• _EXERCISE_:
Convert every line of the listing below into a JSON list of strings, one string per line, and omit blank lines. Leave the pictures out of the answer.

• _EXTRACTED DATA_:
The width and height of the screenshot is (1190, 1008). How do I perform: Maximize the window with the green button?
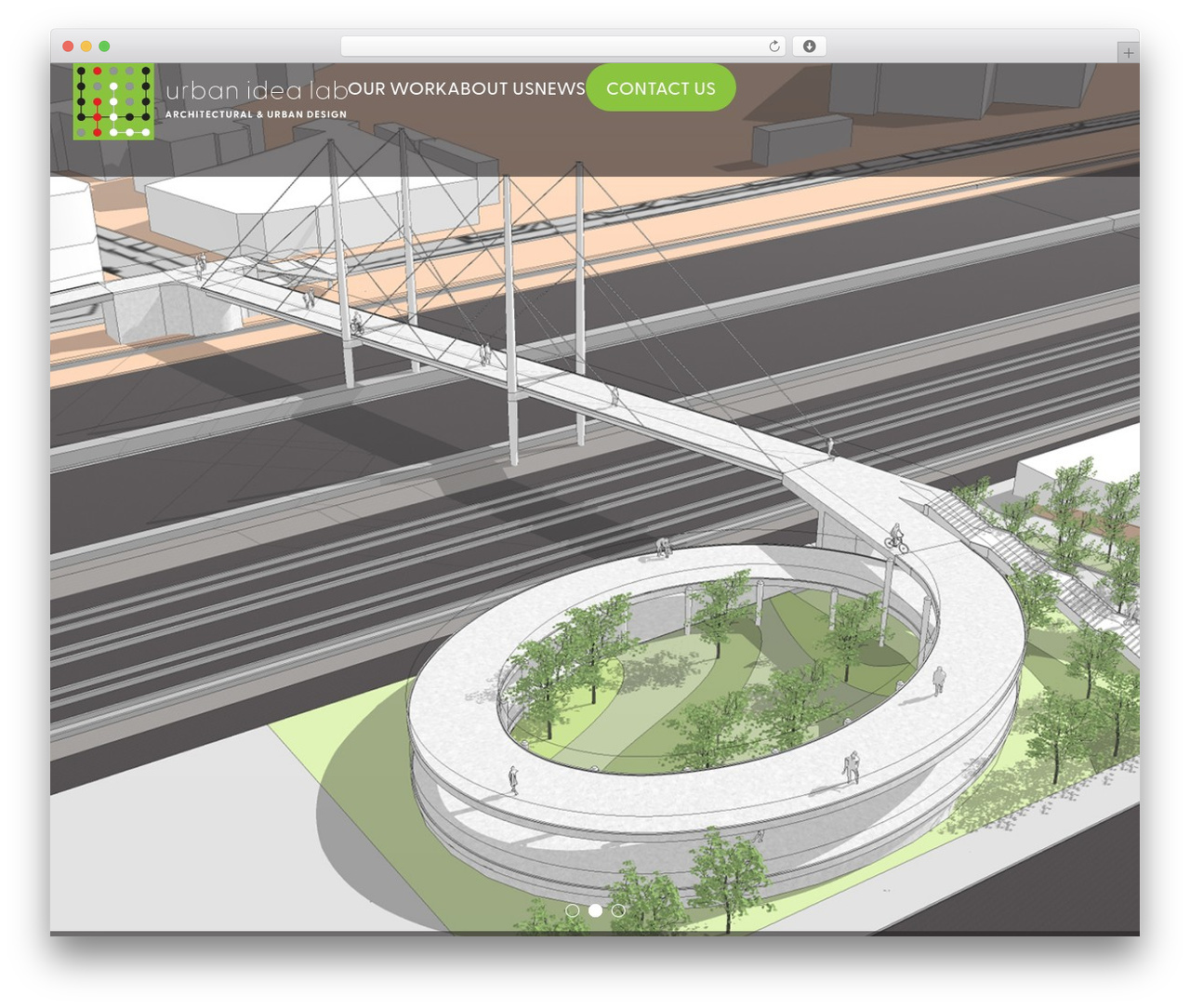(104, 46)
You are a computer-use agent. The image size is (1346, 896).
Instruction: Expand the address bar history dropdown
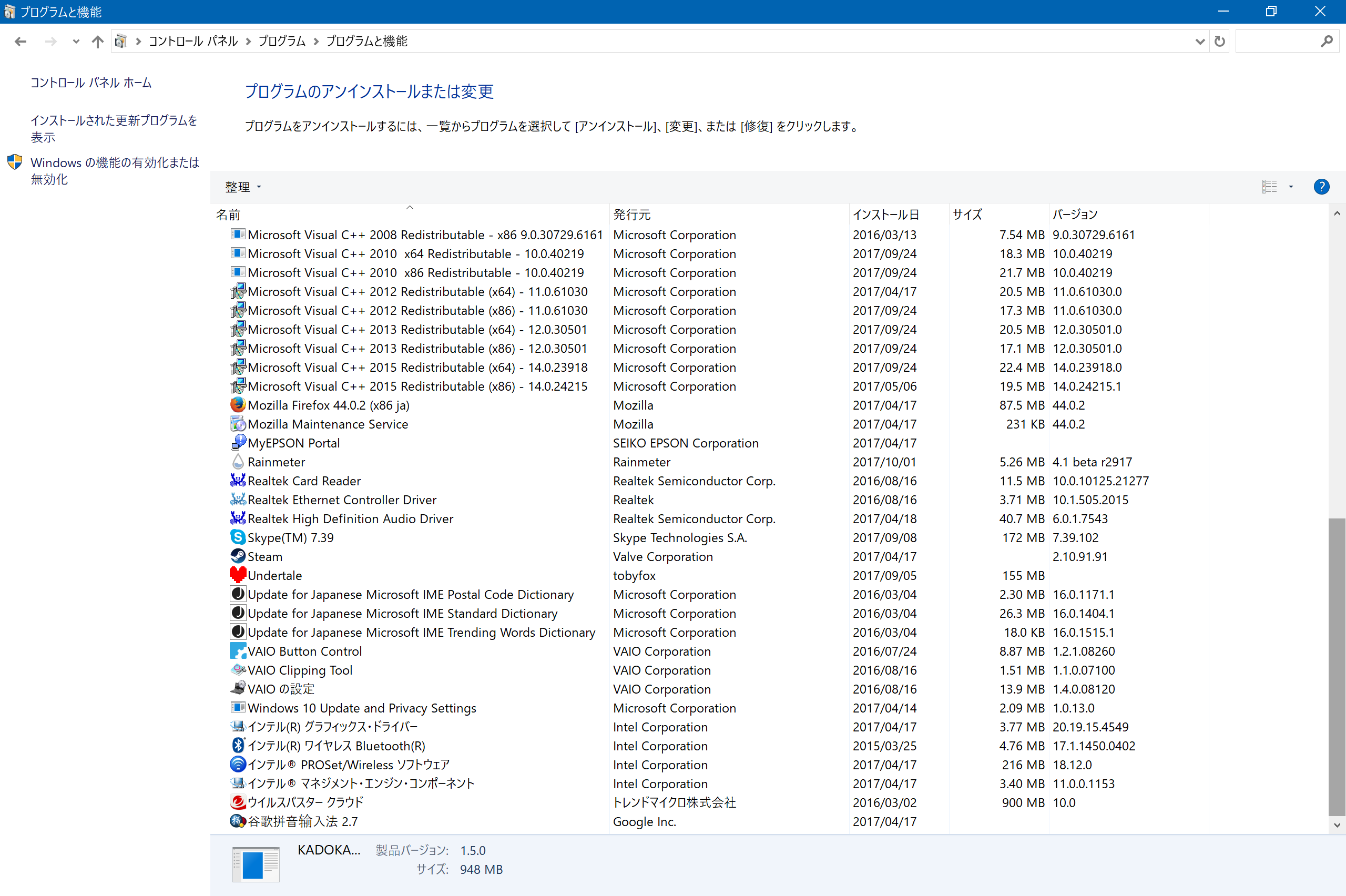pos(1200,41)
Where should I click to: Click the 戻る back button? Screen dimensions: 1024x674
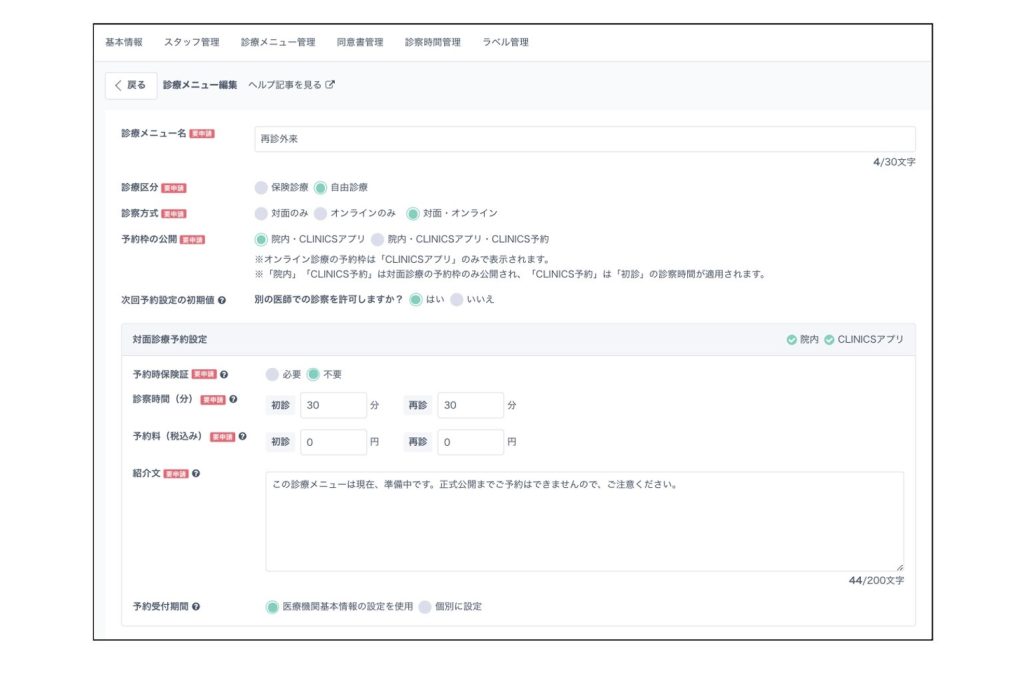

• _SOLUTION TO THIS PROBLEM_:
[
  "The width and height of the screenshot is (1190, 1008). How do I perform: Maximize the window with the green button?",
  "(104, 46)",
  "You are a computer-use agent. The image size is (1346, 896).",
  "Instruction: Expand the address bar history dropdown",
  "pos(1200,41)",
  "Where should I click to: Click the 戻る back button? Screen dimensions: 1024x674"
]